*TEXT FOR ANALYSIS*.
EFOIA: Mixed bag of access benefits and legal loopholes
Last fall Congress passed the Electronic Freedom of Information Act Amendments of 1996 or EFOIA as it is commonly known.
Last fall Congress passed the Electronic Freedom of Information Act Amendments of 1996 or EFOIA as it is commonly known. The law requires that if a member of the public submits a FOIA request for some agency records and asks that the records be supplied in electronic media the agency must furnish the records in electronic media if it can readily do so.
Years ago it actually happened that people sent in FOIA requests and specified electronic media but the mean old agencies fulfilled the requests with paper printouts of the electronic records. I say "years ago" because I haven't heard of this actually happening for at least 10 years. Most agencies have been routinely supplying records in electronic form if asked to do so.
The EFOIA bill championed by Sen. Patrick Leahy (D-Vt.) had been hanging around for years. In both its previous incarnations and its final form the bill suffered from shoddy draftsmanship. An example of poor wordsmithing is the new language on expedited processing. Agencies are to furnish expedited handling of requests when "a person primarily engaged in disseminating information" demonstrates a "compelling need" such as a necessary "urgency to inform the public concerning actual or alleged federal government activity " according to the law.

*SUPPLIED DATA*.
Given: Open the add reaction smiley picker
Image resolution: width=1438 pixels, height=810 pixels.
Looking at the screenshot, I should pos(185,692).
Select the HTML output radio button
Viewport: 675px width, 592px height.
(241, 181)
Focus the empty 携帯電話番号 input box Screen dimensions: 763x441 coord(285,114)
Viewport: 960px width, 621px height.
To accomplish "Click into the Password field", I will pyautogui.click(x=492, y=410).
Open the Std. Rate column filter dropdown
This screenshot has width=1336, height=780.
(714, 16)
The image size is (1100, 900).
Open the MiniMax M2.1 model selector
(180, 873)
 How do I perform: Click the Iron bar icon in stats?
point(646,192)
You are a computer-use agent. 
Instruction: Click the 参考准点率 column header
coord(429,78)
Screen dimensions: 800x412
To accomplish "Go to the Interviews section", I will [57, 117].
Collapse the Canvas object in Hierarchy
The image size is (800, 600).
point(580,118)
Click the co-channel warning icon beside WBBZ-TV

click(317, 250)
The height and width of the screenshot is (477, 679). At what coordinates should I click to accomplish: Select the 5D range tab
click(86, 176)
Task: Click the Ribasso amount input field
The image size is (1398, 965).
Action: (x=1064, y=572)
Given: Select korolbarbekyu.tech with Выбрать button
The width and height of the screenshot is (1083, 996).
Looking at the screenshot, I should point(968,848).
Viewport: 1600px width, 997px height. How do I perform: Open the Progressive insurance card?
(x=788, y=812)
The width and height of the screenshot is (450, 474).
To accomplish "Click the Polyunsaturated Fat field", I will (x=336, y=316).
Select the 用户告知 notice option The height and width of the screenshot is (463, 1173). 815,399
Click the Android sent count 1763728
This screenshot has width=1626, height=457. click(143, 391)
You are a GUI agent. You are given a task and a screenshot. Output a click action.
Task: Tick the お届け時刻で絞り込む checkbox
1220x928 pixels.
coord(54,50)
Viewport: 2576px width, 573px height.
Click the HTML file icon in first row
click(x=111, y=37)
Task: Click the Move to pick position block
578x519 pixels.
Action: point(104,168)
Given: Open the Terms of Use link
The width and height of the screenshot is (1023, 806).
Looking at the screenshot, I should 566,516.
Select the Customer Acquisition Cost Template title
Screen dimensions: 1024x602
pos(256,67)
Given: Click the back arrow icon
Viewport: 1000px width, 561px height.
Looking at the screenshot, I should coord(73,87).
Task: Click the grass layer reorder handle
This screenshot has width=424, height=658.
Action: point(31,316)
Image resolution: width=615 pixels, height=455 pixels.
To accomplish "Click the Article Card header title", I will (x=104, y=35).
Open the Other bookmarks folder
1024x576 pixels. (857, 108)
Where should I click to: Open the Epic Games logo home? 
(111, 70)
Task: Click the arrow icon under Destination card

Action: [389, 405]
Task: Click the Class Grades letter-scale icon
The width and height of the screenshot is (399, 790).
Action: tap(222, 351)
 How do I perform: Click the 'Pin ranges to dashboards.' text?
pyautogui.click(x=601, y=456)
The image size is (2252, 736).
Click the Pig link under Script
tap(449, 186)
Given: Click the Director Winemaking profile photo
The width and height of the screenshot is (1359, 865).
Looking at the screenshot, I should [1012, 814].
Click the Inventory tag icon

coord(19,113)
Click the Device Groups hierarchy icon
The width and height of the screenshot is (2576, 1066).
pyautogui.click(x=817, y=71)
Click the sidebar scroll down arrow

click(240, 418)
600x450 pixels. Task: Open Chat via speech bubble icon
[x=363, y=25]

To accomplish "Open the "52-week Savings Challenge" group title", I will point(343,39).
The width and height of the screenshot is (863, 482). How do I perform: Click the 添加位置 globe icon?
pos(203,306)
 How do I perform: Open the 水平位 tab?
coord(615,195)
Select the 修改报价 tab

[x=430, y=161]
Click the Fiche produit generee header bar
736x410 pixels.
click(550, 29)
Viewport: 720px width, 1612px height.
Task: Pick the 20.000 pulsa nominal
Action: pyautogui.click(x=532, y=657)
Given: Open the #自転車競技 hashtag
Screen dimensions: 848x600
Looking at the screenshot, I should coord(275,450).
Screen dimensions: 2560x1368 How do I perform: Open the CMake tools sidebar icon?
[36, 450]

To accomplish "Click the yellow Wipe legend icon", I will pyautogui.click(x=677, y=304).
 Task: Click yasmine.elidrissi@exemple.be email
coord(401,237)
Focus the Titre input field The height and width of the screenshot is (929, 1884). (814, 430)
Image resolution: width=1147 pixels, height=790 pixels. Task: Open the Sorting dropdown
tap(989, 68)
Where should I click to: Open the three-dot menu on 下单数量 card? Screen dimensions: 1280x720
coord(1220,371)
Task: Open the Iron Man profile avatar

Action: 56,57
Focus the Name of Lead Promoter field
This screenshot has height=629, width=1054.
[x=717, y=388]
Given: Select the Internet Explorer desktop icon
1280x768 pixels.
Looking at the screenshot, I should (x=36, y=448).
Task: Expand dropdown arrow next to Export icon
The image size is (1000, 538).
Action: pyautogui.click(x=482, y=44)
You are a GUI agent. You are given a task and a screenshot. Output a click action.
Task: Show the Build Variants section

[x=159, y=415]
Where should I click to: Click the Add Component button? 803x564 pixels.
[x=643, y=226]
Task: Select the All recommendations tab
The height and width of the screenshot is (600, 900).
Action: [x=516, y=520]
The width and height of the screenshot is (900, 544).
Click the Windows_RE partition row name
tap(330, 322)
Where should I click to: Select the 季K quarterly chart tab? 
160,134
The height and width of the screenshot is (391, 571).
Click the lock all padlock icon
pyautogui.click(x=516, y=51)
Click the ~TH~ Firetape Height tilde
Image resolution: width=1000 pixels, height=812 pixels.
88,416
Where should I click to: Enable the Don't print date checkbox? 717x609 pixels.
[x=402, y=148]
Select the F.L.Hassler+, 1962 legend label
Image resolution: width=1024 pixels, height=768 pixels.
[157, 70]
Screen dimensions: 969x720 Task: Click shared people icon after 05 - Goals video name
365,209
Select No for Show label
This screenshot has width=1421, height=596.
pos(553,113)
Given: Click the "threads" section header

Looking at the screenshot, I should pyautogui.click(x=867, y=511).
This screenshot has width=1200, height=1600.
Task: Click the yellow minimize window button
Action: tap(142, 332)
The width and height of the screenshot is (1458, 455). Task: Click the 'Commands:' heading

*TASK INSTRUCTIONS*.
[a] In the article on EFOIA, which senator championed the bill?
[b] Continue the article on EFOIA, starting after its last sentence.

*WRITTEN RESPONSES*.
[a] Sen. Patrick Leahy (D-Vt.).

[b]
This language carries no easily recognized meaning. It sounds to me as though any reporter facing a deadline could invoke expedited processing but I can't see why any agency would agree with the reporter particularly if the reporter's story will prove embarrassing to the agency. So long as the agency whose ox is about to be gored is the judge of compelling need the EFOIA law will not advance the cause of government's public accountability a bit.
Righting Legal Wrongs
The principal benefits of the law as far as I can tell lie in the fact that EFOIA overturns two bad court decisions. One was SDC v. Mathews which held that the electronic files in the National Library of Medicine's on-line information system were not agency records for the purposes of FOIA. The other was Dismukes v. Department of the Interior which held that the agency has the prerogative to decide the format in which it fulfills a FOIA request.
The law is now clear on these points. If a requester asks for computer records in electronic form the agency must yield them in the form the requester desires.
Beyond this the EFOIA law in attempting to speed up the disclosure process actually introduces several new loopholes that could slow things down. An agency now must make a reasonable search for records unless the search would interfere with the agency's information system operations. The old law did not give agencies this opportunity to claim that the search was operationally problematic. Now it looks as though agencies have been given a new tool with which to stall and obstruct FOIA requests.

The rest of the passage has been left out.